Durch die Schönheit der Wahrheit fand ich zum Schöpfer

Durch die Schönheit der Wahrheit fand ich zum Schöpfer

ERZÄHLT VON TSUYOSHI FUJII

VOR Jahren bot sich mir eine seltene Gelegenheit. Ich sollte als Assistent von Senei Ikenobō, dem Leiter der Ikenobō-Schule für Blumenkunst, in einem eleganten Saal des Kaiserpalastes in Tokio Blumen arrangieren. Wir arbeiteten unter strengen Sicherheitsvorkehrungen. In der angespannten Atmosphäre achtete ich darauf, nicht einen einzigen Wassertropfen zu verschütten. Das war einer der Höhepunkte in meiner Laufbahn als Blumenkünstler. Ich möchte gern erzählen, wie ich zur Blumenkunst kam.

Ich wurde 1948 in Nischiwaki nordwestlich von Kobe geboren. Schon als Kind war ich tief bewegt von der wechselnden Schönheit der vier Jahreszeiten, wie sie bei den Blumen zu sehen ist. Ich dachte jedoch nie an einen Schöpfer, da ich bei meiner Großmutter aufwuchs, einer überzeugten Buddhistin.

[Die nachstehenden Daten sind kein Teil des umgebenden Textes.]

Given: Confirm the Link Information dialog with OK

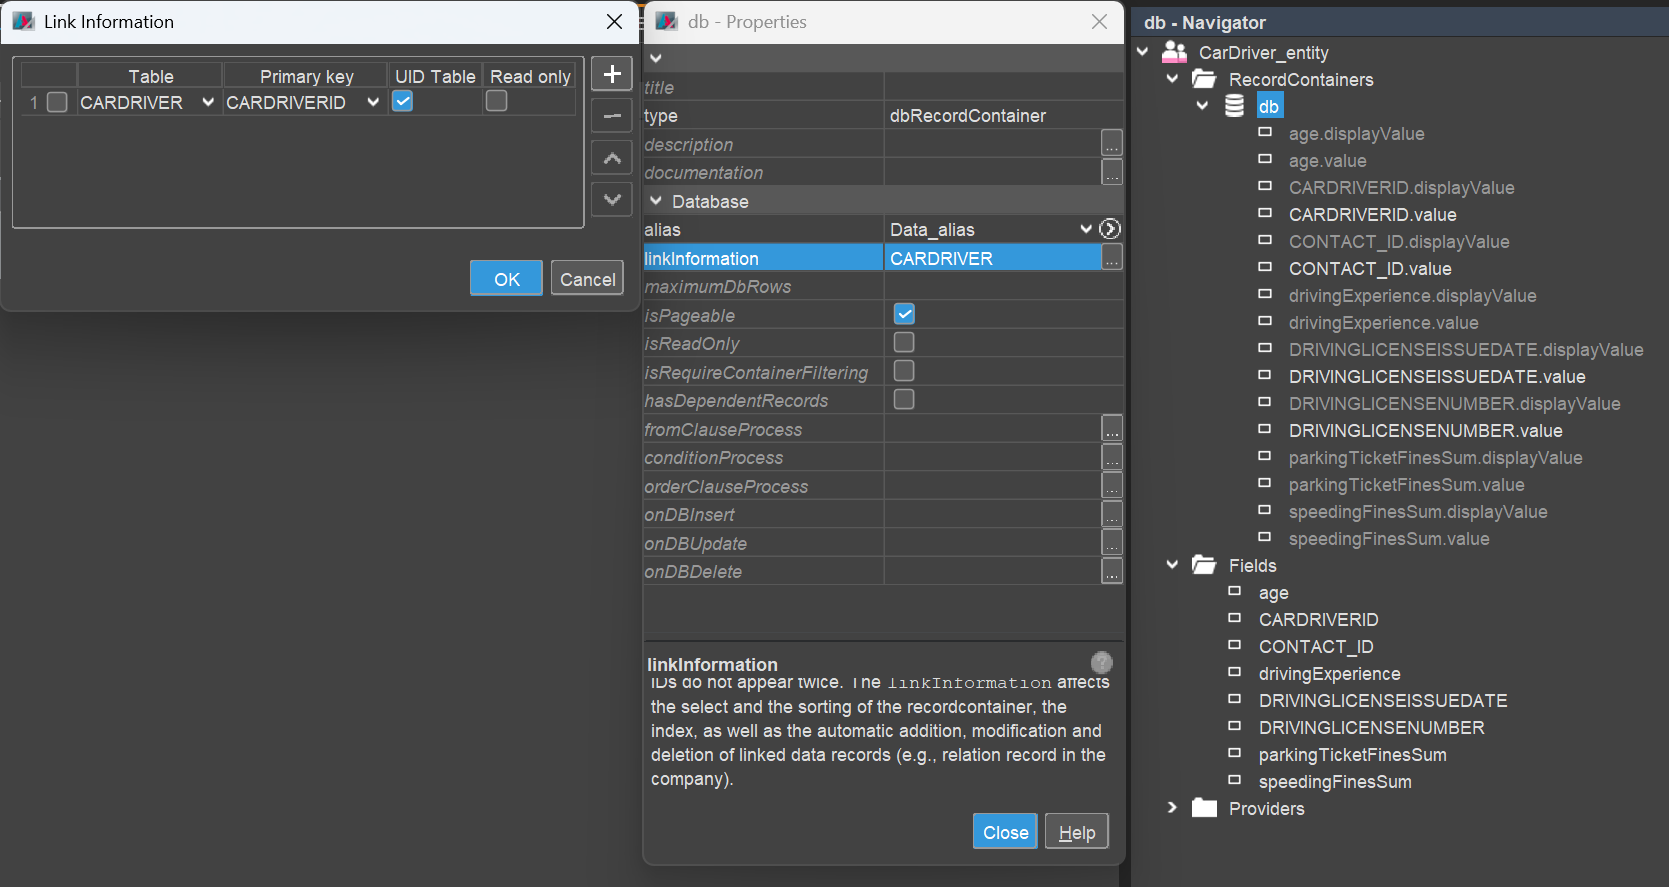Looking at the screenshot, I should point(506,279).
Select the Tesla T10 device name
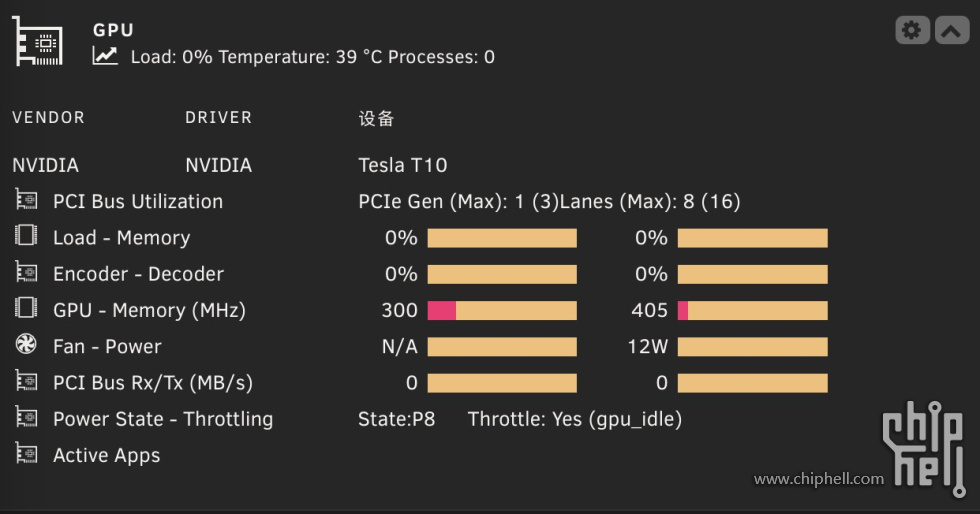This screenshot has height=514, width=980. coord(402,165)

Meine Mutter unterrichtete in meiner Heimatstadt damals wie heute Ikebana, die Kunst des Blumensteckens. Ikebana, auch bekannt als kadō (Weg der Blumen), ist in Japan ein renommiertes Fach. Obwohl ich diese Kunst nie direkt von Mutter gelehrt bekam, übte sie doch großen Einfluss auf mich aus. Als ich mich für eine Laufbahn entscheiden musste, entschied ich mich für Ikebana. Mein Lehrer und meine Mutter empfahlen mir einen üblichen Kurs an einer Universität, doch ich entschloss mich ohne zu zögern für die Ikenobō-Universität. Ikenobō ist die älteste japanische Fachrichtung des Ikebana. Nach meiner Aufnahme widmete ich mich dann eingehend der Blumenkunst.

Die Welt des Ikebana

Die alte japanische Kunst Ikebana hat das Thema „Leben“. Das möchte ich gern erklären. Die Blumen im Eimer eines Blumenladens mögen schön aussehen, doch was haben sie mit Pflänzchen, die auf einem Feld blühen, oder mit blühenden Bäumen in den Bergen gemeinsam? Eine natürliche Umgebung schafft eine Vorstellung vom Leben und von den Jahreszeiten, und das ist viel bewegender. Beim Ikebana wird das, was uns tief bewegt, mit Blumen und Pflanzen zu einem Motiv gestaltet, um die Schönheit der Natur wiederzugeben.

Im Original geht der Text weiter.